Problem
The material below holds the lines to copy: from the one with "You are a computer-use" up to and including the one with "Image resolution: width=400". Copy them exactly and skip the pictures.

Working data

== Segment start ==

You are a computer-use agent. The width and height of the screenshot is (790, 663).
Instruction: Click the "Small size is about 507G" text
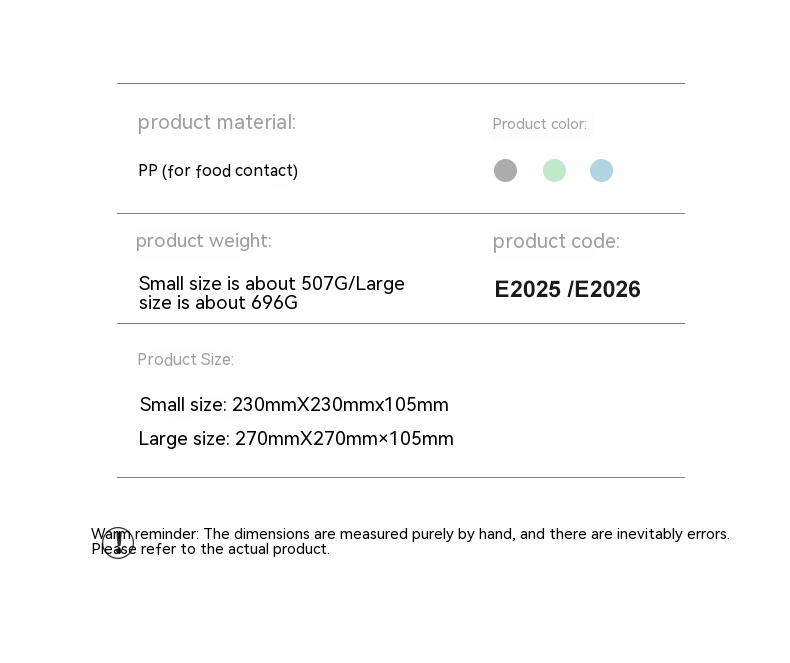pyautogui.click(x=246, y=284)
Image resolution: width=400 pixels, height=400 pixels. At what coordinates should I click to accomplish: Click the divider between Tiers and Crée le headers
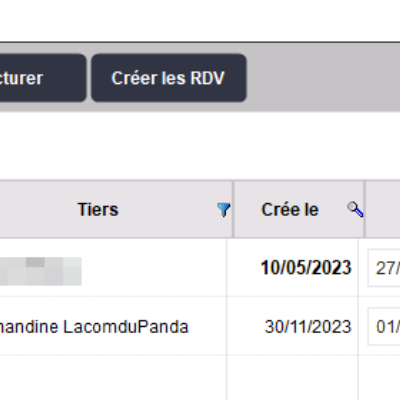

== Segment end ==
== Segment start ==

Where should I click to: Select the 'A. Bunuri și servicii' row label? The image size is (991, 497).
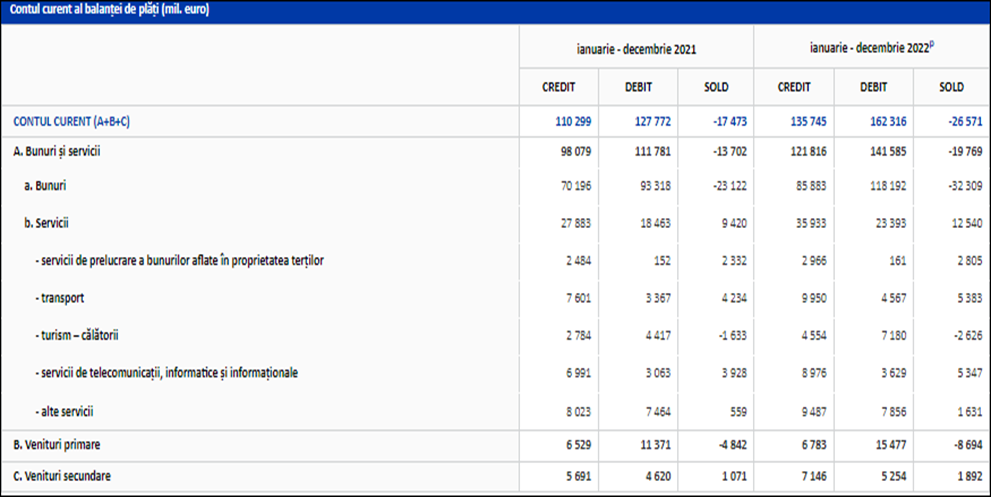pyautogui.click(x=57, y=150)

== Segment end ==

Solved problem
You are a computer-use agent. The width and height of the screenshot is (790, 663).
Instruction: Click the "Small size is about 507G" text
pyautogui.click(x=246, y=284)
Image resolution: width=400 pixels, height=400 pixels. At what coordinates should I click to accomplish: Click the divider between Tiers and Crée le headers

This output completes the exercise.